**** Extracted information
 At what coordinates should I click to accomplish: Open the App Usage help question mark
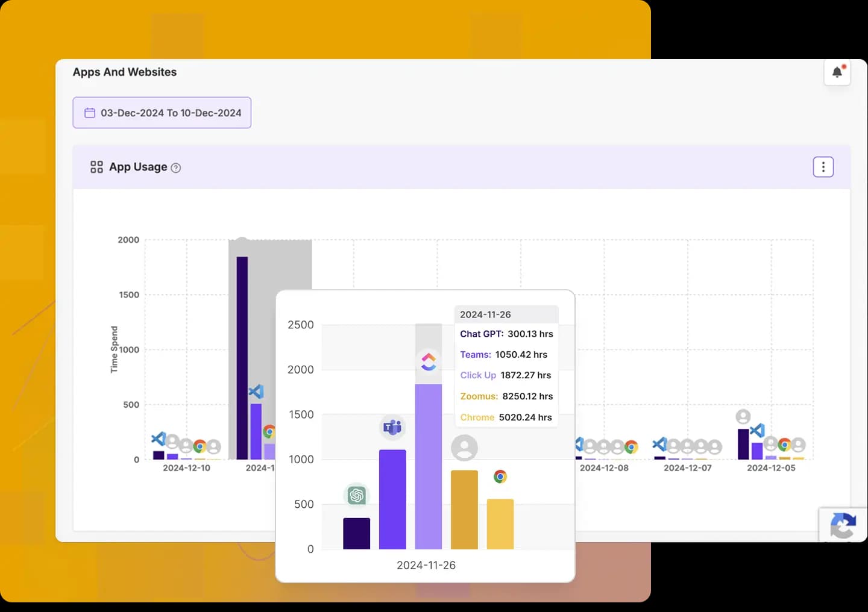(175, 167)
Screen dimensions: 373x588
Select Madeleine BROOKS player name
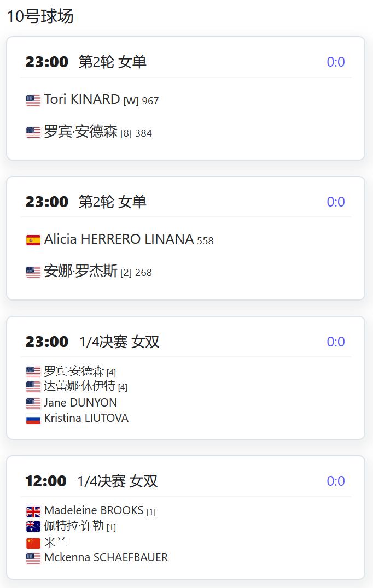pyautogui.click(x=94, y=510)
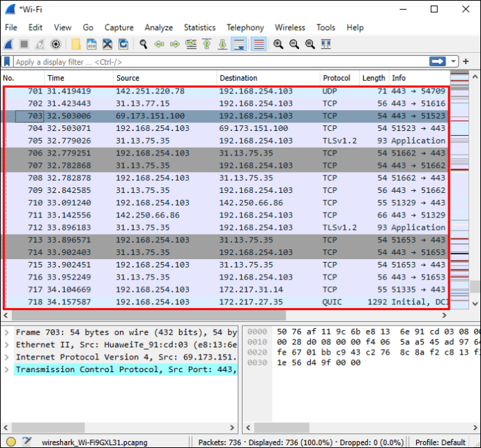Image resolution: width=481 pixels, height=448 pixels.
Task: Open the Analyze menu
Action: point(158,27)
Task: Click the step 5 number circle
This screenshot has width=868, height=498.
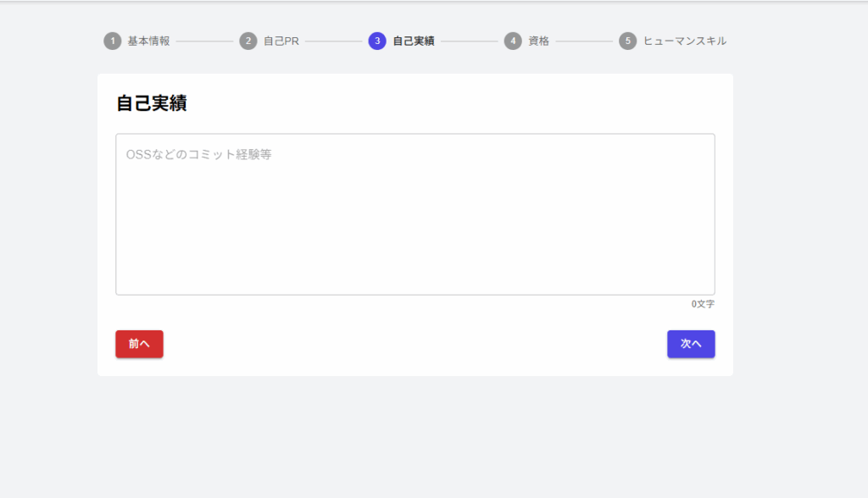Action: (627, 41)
********
**** Extracted information
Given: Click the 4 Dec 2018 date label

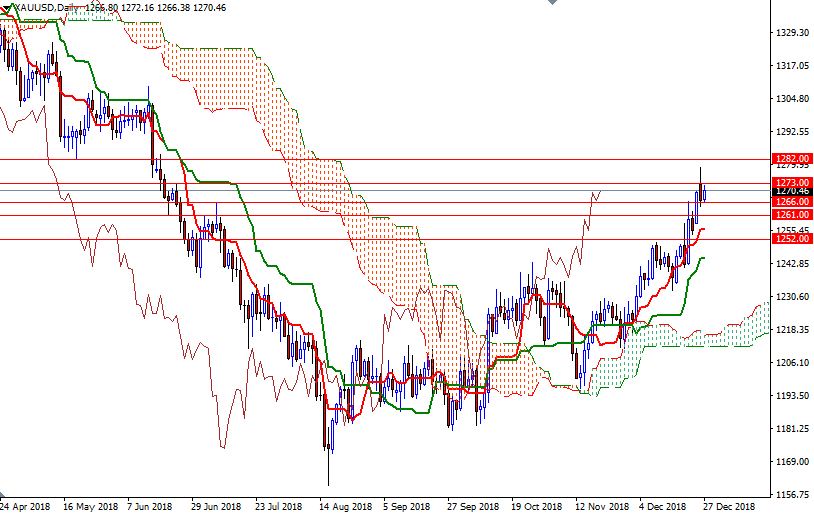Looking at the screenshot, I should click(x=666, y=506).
********
**** Extracted information
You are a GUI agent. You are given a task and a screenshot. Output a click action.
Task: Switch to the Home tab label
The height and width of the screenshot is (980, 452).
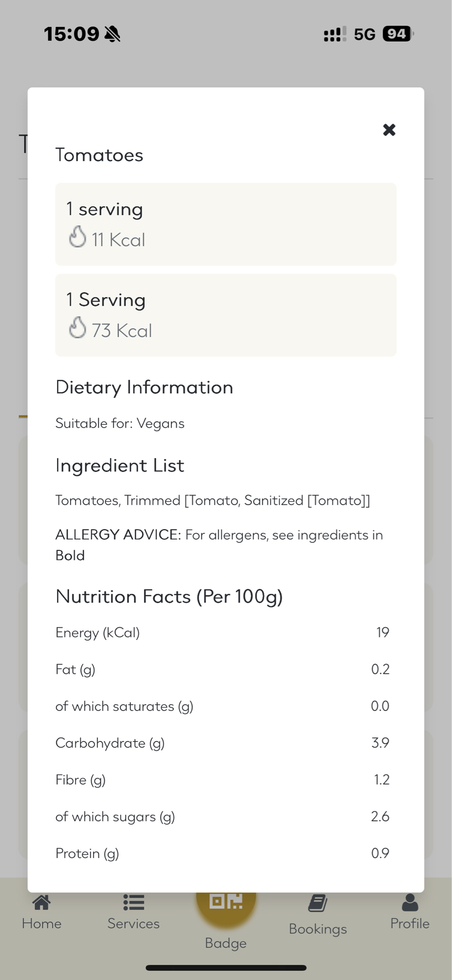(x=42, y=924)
********
What you need to do
Once the line with "At what coordinates" is found above, transcribe each line from it through the line with "Screen dimensions: 373x588", exactly, and omit the pictures.

Solution for this exercise
 At what coordinates should I click to accomplish: Open the App Usage help question mark
(175, 167)
Screen dimensions: 373x588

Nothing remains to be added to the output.